I'm not proficient in C++ so am figuring this out.

First I open the DB file and setup the prepare statement etc

int rc = sqlite3_open_v2(filename, &db, SQLITE_OPEN_READWRITE | SQLITE_OPEN_CREATE, NULL);

char* errorMessage;
sqlite3_exec(db, "PRAGMA synchronous=OFF", NULL, NULL, &errorMessage);
sqlite3_exec(db, "PRAGMA count_changes=OFF", NULL, NULL, &errorMessage);
sqlite3_exec(db, "PRAGMA journal_mode=MEMORY", NULL, NULL, &errorMessage);
sqlite3_exec(db, "PRAGMA temp_store=MEMORY", NULL, NULL, &errorMessage);
sqlite3_exec(db, "PRAGMA cache_size=1", NULL, NULL, &errorMessage);

sqlite3_exec(db, "BEGIN TRANSACTION", NULL, NULL, &errorMessage);

char const *szSQL = "INSERT INTO images (image) VALUES (?);";
int rc = sqlite3_prepare_v2(db, szSQL, -1, &stmt, NULL);
if( rc != SQLITE_OK ) {
  printf("PREPARE FAILED. EXITING\n");
  exit(0);
}

There is then a while loop iterating over all the files in the directory. To read the image into a char* (for the blob) I use the following code:

char text[10] = {'\0'};
struct stat s;
int status = stat(fullimagepath.c_str(), &s);
int fd = open(fullimagepath.c_str(), O_RDONLY);
if (fd == -1)
{
    perror("Error opening file for reading");
    exit(1);
}

char *fileContent = (char *)mmap(NULL, s.st_size, PROT_READ, MAP_SHARED, fd, 0);
close(fd);

The code below is run on each iteration as well where it binds the blob and attempts the insert

int retVal = sqlite3_bind_blob(stmt, 1, fileContent, s.st_size, NULL);
if (retVal != SQLITE_OK) {
  fprintf(stderr, "ERROR %s %s\n", fullimagepath.c_str(), sqlite3_errmsg(db));
  sqlite3_finalize(stmt);
  sqlite3_close(db);
  exit(1);
}

retVal = sqlite3_step(stmt);
if (retVal != SQLITE_DONE && retVal != SQLITE_ROW) {
      sqlite3_finalize(stmt);
      sqlite3_close(db);
      fprintf(stderr, "ERROR %d\n", retVal);
      exit(1);
}
fprintf(stderr, "1f2 %s\n", fullimagepath.c_str());


sqlite3_reset(stmt);
sqlite3_clear_bindings(stmt);

Where fullimagepath is the full path to the image each time (the above is in a while loop iterating through the files in the directory).

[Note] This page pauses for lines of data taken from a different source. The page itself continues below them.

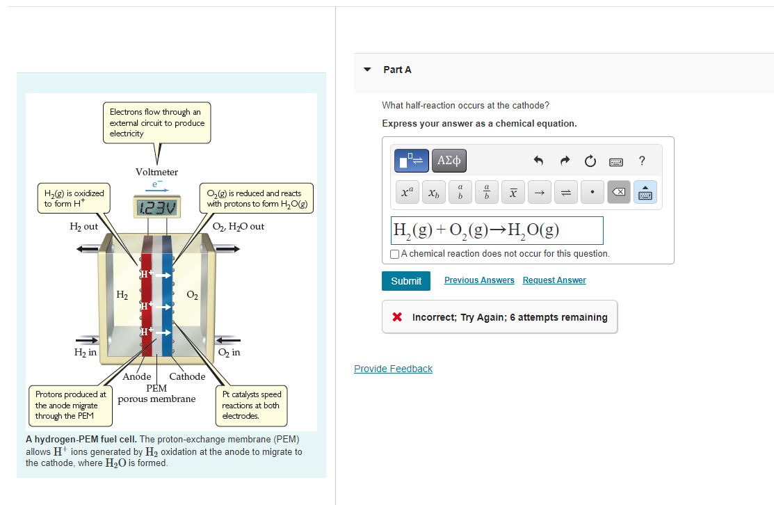Open the Greek letters ΑΣφ palette
The width and height of the screenshot is (774, 505).
(x=449, y=160)
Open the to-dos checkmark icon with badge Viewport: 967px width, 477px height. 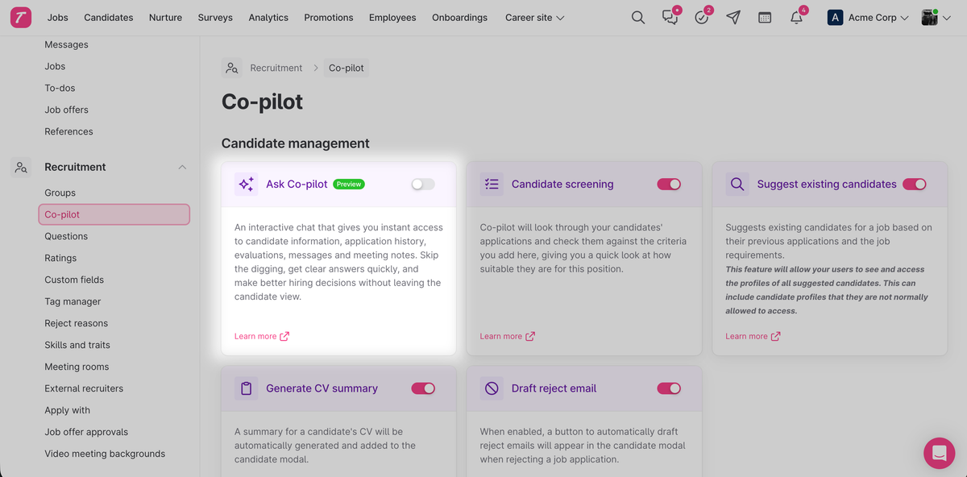pos(702,18)
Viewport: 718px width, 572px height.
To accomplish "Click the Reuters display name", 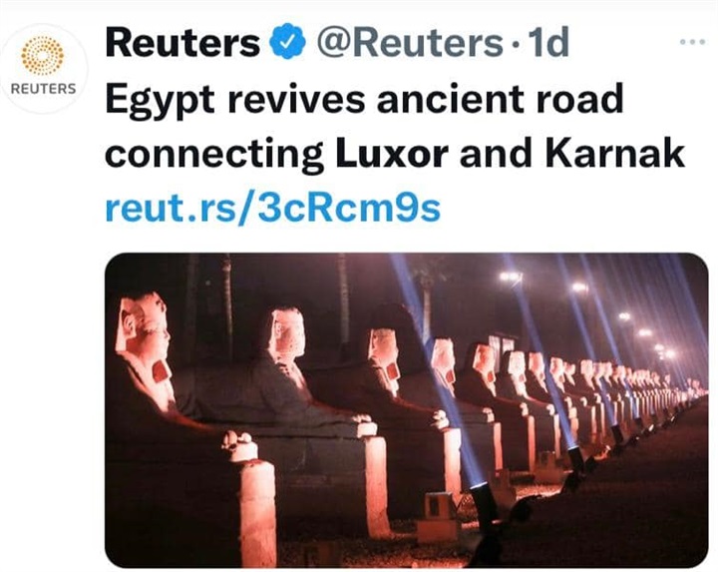I will tap(182, 42).
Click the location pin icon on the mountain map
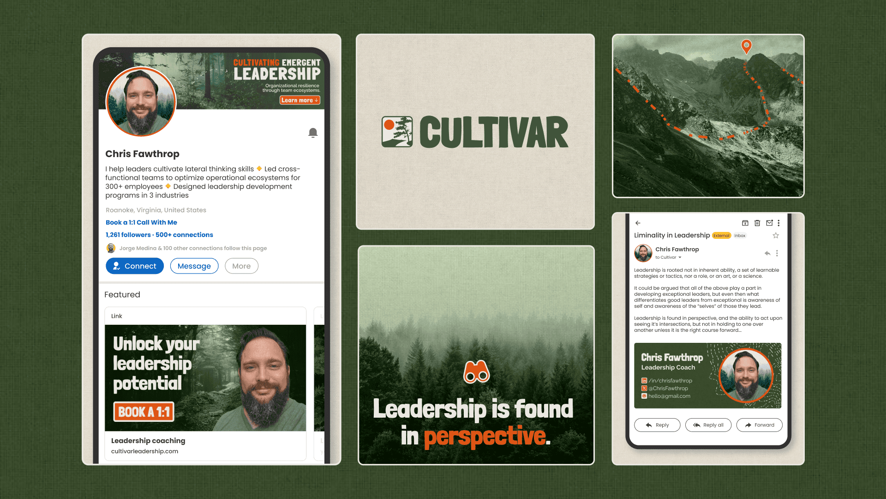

Once the full directory is done we run the commit and close the DB.

sqlite3_exec(db, "COMMIT", NULL, NULL, &errorMessage);
sqlite3_finalize(stmt);
sqlite3_close(db);

The issue I am having is that after running for a number of the files it stops with a segmentation fault.

As far as I can tell through various trials where I changed the blob to text and other tests, this only happens when trying to insert the blob.

Can anyone point me in the right direction to fix this please?

When running on a smaller directory with less than 10,000 images it works fine. Or if you need more information please advise.

Thanks.

Mudders
  • 127
  • 2
  • 12
  • 1
    Where do you check for fileContent != nullptr, where do you munmap, why do you use MAP_SHARED, do you use multiple processes or threads? – Surt Apr 13 '20 at 11:25
  • Not sure of the answers to those questions - as I said I am quite new to C++. I used this link for a recursive and fast way of reading the file list in a directory - https://github.com/ChristopherSchultz/fast-file-count/blob/master/dircnt.c If you would like the full code, please let me know. Thanks – Mudders Apr 13 '20 at 11:37
  • Why on Earth would you want to store 600,000 images in sqlite? You will just end up with an enormous, slow, difficult-to-backup file containing images you can't readily see or edit without writing code. Why not keep the filenames in the database and the files in the filesystem which is optimised for storing files. Just trying to understand. – Mark Setchell Apr 13 '20 at 11:44
  • We're in a situation with around 15TB of 50kb images growing at a rate of around 2million images per day. If we ever want to move the images to another server it takes months to copy that number of files. If they are all stored in a single Sqlite db file it would make managing them a lot simpler. – Mudders Apr 13 '20 at 11:46
  • If you just want a single file to move, take the partition containing the filesystem, or switch the iSCSI device to a new host in seconds, or unplug the disk and move it. – Mark Setchell Apr 13 '20 at 11:53
  • None of these are options for us at the moment for various reasons. We're attempting to come up with a solution within certain constraints. Thanks. – Mudders Apr 13 '20 at 11:56

2 Answers2

0

I would suspect you run our of memory so check for it.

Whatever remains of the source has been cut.